WRITTEN REQUEST A>
In the tty stall message, which kernel release candidate received Kosuke Tatsukawa's patch?
WRITTEN REQUEST B>
Echo the tty stall message between "I didn't see" and "the same problem.", inclusive.
WRITTEN REQUEST C>
List every module that the Python script in the tty stall message imports.

PASSAGE>
════════════════
I didn't see that the store to commit_head might be deferred until after the
load of read_wait->next in waitqueue_active().

Kosuke Tatsukawa found the same stall and also recognized that the
wait_woken() scheduler changes added in 3.19 cause the same problem.
His patch, which just removes the waitqueue_active() tests, was added
to 4.3-rc5:

commit e81107d4c6bd098878af9796b24edc8d4a9524fd
Author: Kosuke Tatsukawa <tatsu@xxxxxxxxxxxxx>
Date:   Fri Oct 2 08:27:05 2015 +0000

    tty: fix stall caused by missing memory barrier in drivers/tty/n_tty.c

Regards,
Peter Hurley 


> #!/usr/bin/python
> 
> import os, select, pty, time, sys, fcntl
> 
> n_times=100000000
> m_str = 'String from master'
> s_str = 'String from slave' + '=' * 256 + 'End string from slave'
> 
> def read_n(fd, n):
>    buf = ''
>    left = n
>    while left > 0:
>      buf += os.read(fd, left)
>      left = n - len(buf)
>    return buf
> 
> (pid, pty_fd) = pty.fork()
> 
> if pid == 0:
>    # Slave
> 
>    os.system('stty -echo -echoe -echok -echonl')
> 
>    # Notify master that we started
>    print 'Slave process started with pid %d' % os.getpid()
> 
>    while True:
>       buf = read_n(0, len(m_str) + 1)
>       os.write(1, buf)
>       os.write(1, s_str)
>       os.write(1, '\n')
> 
> else:
>    # Master
>    os.system('sudo taskset -p 0x04 %d' % os.getpid())
>    os.system('sudo taskset -p 0x08 %d' % pid)
> 
>    # Wait for slave to start
>    read_len=100
>    buf = os.read(pty_fd, read_len)
>    print 'Master received: %s' % buf
> 
>    for i in range(n_times):
>       os.write(pty_fd, m_str)
>       os.write(pty_fd, '\n')
>       buf = read_n(pty_fd, (len(m_str) + 2)) # echo
>       buf = read_n(pty_fd, len(s_str))
>       buf = read_n(pty_fd, len('\n') + 1) #account for \r
>       if ((i+1)%10000) == 0:
>          print 'Loop %d' % (i+1)
> 
>    os.system('stty sane')
════════════════
DATA SECTION>
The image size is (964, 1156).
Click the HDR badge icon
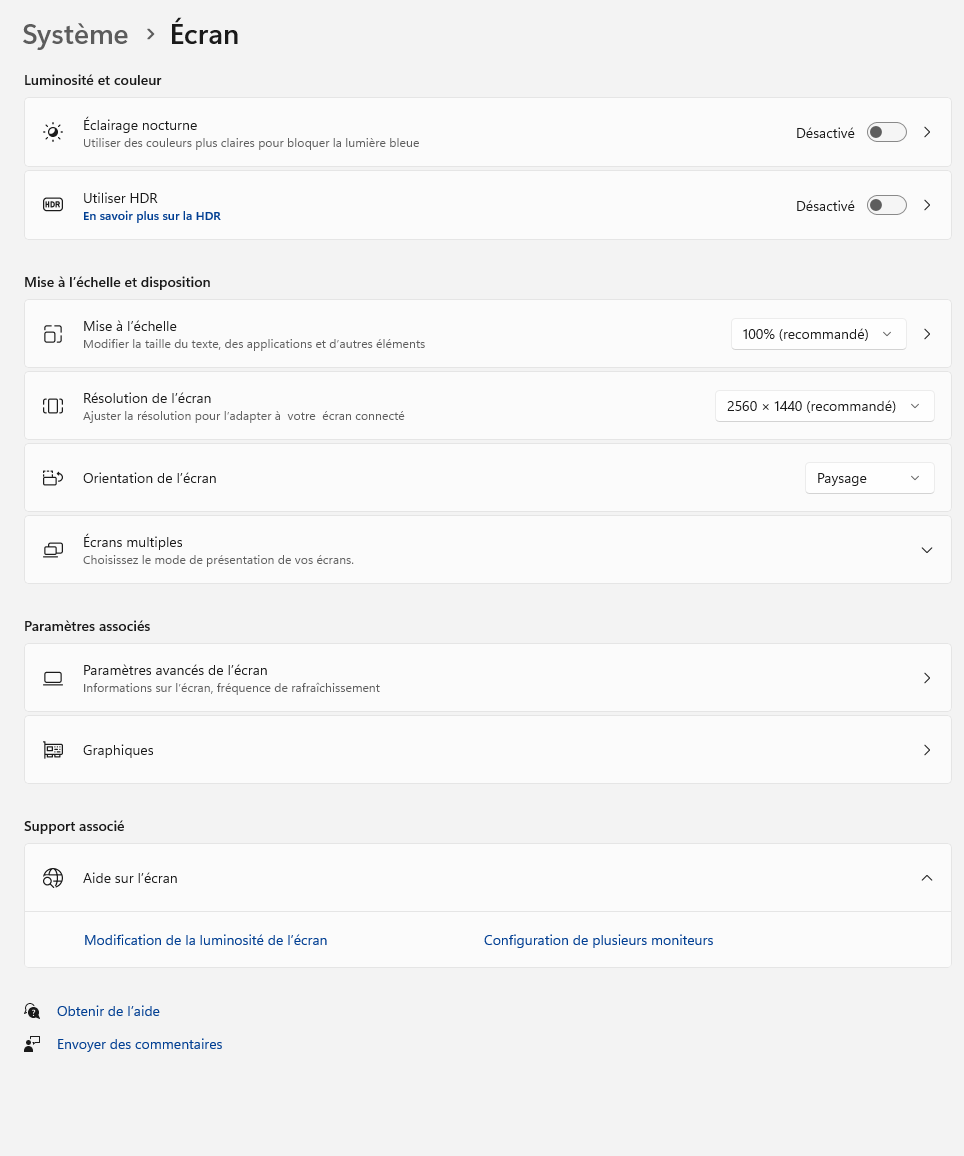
════════════════
WORKED ANSWER A>
4.3-rc5

WORKED ANSWER B>
I didn't see that the store to commit_head might be deferred until after the
load of read_wait->next in waitqueue_active().

Kosuke Tatsukawa found the same stall and also recognized that the
wait_woken() scheduler changes added in 3.19 cause the same problem.

WORKED ANSWER C>
os, select, pty, time, sys, fcntl